What this task involves:
From the NVTabular overview, extract the passage between "## Overview of" and "in GPU memory.", inclusive.

# Multi-GPU NVTabular: An Introduction to NVTabular + dask_cudf

**Last Updated**: August 5th 2020

## Overview of dask_cudf Integration in NVTabular 0.2.0

As of the 0.2.0 release (nvtabular>=0.2.0), many components of NVTabular have been refactored to use [Dask](https://dask.org/).  More specifically, the following components are now based on the [RAPIDS](https://rapids.ai/) `dask_cudf` library:

- **`nvtabular.Dataset`**: Most NVTabular functionality requires the raw data to be represented as a `Dataset` object. A `Dataset` can be initialized using file/directory paths ("csv" or "parquet"), a `pyarrow.Table`, a pandas/cudf `DataFrame`, or a pandas/cudf-based *Dask* `DataFrame`.  The purpose of this "wrapper" class is to provide other NVTabular components with reliable mechanisms to (1) translate the target data into a `dask_cudf.DataFrame`, and to (2) iterate over the target data in small-enough chunks to fit in GPU memory.
- **`nvtabular.Workflow`**: The central class used in NVTabular to compose a GPU-accelerated preprocessing pipeline.  The Workflow class now keeps tracks the state of the underlying data by applying all operations to an internal `dask_cudf.DataFrame` object (`ddf`). If the user specifically chooses to iterate over the data to apply transform operations, the iteration will be over partitions of the internal `ddf`.

Stored records:
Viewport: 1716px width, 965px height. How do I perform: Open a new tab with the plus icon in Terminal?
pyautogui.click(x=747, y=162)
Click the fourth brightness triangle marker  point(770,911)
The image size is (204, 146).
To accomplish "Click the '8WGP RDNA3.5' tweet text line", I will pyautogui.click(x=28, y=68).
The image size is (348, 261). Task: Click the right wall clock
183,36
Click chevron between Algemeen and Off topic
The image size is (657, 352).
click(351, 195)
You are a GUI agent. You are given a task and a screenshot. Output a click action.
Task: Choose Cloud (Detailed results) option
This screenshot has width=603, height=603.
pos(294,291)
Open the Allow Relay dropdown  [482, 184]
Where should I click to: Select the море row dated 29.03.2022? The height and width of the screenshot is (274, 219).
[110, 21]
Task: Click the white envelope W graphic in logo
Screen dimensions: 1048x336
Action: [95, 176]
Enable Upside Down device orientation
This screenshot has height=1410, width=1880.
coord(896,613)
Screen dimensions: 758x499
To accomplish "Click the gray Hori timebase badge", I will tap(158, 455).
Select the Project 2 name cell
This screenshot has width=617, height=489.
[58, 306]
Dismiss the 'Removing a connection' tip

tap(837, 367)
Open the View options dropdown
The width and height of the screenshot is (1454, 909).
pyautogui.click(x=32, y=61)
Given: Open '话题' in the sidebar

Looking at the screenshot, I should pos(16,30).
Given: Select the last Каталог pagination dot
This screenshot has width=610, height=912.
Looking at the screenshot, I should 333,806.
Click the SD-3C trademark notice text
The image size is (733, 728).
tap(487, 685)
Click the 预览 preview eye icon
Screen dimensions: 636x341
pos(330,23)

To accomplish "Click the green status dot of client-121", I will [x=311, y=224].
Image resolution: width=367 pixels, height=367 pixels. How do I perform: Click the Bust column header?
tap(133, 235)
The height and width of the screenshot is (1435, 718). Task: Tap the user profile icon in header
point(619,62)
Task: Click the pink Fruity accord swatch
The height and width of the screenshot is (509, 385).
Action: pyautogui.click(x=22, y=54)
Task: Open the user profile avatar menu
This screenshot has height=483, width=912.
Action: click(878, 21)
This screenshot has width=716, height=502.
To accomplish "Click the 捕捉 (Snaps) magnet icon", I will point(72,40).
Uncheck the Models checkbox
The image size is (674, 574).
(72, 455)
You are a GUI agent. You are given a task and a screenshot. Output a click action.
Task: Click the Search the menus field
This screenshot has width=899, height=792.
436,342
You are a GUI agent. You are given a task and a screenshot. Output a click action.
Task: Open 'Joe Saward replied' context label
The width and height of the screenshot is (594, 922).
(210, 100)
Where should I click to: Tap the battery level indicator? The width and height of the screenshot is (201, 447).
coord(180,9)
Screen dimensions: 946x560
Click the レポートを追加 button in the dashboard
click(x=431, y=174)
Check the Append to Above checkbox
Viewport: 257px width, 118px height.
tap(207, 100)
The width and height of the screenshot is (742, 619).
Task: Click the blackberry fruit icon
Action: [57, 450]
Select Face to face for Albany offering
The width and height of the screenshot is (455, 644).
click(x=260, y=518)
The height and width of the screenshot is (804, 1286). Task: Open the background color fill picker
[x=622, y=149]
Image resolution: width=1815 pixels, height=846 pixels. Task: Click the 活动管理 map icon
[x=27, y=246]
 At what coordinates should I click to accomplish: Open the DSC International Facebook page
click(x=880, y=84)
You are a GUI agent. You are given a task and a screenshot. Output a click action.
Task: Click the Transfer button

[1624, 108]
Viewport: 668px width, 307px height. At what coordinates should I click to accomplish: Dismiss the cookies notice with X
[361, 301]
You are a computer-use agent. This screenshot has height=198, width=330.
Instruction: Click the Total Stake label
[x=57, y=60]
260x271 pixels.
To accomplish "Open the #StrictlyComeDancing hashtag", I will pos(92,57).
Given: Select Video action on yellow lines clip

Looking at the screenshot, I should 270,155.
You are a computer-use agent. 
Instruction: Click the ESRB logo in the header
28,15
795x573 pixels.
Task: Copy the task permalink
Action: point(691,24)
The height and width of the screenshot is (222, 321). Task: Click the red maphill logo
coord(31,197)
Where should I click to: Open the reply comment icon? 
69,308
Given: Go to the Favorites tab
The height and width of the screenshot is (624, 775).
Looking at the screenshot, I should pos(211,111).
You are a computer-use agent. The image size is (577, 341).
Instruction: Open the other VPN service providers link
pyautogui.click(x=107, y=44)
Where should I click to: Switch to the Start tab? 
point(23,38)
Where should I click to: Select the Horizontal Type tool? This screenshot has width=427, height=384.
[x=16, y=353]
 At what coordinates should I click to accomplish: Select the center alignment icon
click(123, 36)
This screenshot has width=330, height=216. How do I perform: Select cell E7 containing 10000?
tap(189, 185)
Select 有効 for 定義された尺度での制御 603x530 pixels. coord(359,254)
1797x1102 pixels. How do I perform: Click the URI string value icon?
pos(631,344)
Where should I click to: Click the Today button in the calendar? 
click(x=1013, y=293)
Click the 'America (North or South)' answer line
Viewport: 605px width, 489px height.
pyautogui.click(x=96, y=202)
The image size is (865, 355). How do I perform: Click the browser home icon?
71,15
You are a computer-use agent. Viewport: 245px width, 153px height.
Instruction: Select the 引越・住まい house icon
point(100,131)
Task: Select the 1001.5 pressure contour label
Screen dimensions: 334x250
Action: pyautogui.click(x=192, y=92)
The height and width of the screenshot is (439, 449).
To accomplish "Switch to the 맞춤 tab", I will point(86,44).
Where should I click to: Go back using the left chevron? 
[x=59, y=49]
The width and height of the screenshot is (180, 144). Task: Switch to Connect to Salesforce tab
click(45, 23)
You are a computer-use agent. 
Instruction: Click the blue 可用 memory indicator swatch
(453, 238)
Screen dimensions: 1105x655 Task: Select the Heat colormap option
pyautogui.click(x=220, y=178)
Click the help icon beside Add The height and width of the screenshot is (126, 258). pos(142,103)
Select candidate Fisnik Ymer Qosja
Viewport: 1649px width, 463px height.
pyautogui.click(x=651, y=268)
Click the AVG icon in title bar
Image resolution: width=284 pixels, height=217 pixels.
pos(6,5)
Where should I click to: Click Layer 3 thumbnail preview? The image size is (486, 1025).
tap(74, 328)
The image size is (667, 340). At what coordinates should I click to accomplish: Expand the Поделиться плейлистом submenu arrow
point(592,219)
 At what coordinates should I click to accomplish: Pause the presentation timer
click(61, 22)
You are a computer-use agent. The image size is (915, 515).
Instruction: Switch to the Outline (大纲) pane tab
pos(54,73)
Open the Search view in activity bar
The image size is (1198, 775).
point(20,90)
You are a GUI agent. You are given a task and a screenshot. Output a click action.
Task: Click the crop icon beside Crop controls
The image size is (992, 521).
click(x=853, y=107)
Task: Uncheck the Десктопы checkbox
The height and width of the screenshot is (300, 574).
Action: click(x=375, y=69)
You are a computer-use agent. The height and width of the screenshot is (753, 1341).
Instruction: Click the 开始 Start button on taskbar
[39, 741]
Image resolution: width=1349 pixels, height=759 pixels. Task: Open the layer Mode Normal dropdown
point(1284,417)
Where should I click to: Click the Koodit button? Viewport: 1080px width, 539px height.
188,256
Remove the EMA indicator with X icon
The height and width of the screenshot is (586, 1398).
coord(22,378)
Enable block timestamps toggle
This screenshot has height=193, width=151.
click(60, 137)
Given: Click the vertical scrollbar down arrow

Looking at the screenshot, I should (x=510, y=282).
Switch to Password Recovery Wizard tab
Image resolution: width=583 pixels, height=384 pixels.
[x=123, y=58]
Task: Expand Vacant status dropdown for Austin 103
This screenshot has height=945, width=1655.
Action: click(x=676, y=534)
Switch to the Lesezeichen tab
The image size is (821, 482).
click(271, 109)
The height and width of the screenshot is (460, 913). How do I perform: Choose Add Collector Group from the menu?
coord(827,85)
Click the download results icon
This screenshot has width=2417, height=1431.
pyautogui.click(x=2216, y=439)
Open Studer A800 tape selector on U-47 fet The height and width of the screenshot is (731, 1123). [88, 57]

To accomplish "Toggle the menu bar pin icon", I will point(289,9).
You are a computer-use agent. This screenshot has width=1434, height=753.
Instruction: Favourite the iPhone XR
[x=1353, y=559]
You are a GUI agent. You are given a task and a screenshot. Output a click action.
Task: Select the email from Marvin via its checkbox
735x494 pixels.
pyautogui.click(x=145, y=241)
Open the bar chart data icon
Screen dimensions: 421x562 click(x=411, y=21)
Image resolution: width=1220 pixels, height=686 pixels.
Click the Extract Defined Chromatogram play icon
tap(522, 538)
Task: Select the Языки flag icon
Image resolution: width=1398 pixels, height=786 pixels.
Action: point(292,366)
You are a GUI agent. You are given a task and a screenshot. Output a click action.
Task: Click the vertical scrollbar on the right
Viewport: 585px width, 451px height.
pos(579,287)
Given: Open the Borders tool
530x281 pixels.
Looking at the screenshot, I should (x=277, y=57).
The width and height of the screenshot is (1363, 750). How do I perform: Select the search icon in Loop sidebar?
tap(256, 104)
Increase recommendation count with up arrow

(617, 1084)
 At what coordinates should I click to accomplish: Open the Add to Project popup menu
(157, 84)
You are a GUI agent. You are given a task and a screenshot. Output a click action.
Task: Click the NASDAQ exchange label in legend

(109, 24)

Solved exercise:
## Overview of dask_cudf Integration in NVTabular 0.2.0

As of the 0.2.0 release (nvtabular>=0.2.0), many components of NVTabular have been refactored to use [Dask](https://dask.org/).  More specifically, the following components are now based on the [RAPIDS](https://rapids.ai/) `dask_cudf` library:

- **`nvtabular.Dataset`**: Most NVTabular functionality requires the raw data to be represented as a `Dataset` object. A `Dataset` can be initialized using file/directory paths ("csv" or "parquet"), a `pyarrow.Table`, a pandas/cudf `DataFrame`, or a pandas/cudf-based *Dask* `DataFrame`.  The purpose of this "wrapper" class is to provide other NVTabular components with reliable mechanisms to (1) translate the target data into a `dask_cudf.DataFrame`, and to (2) iterate over the target data in small-enough chunks to fit in GPU memory.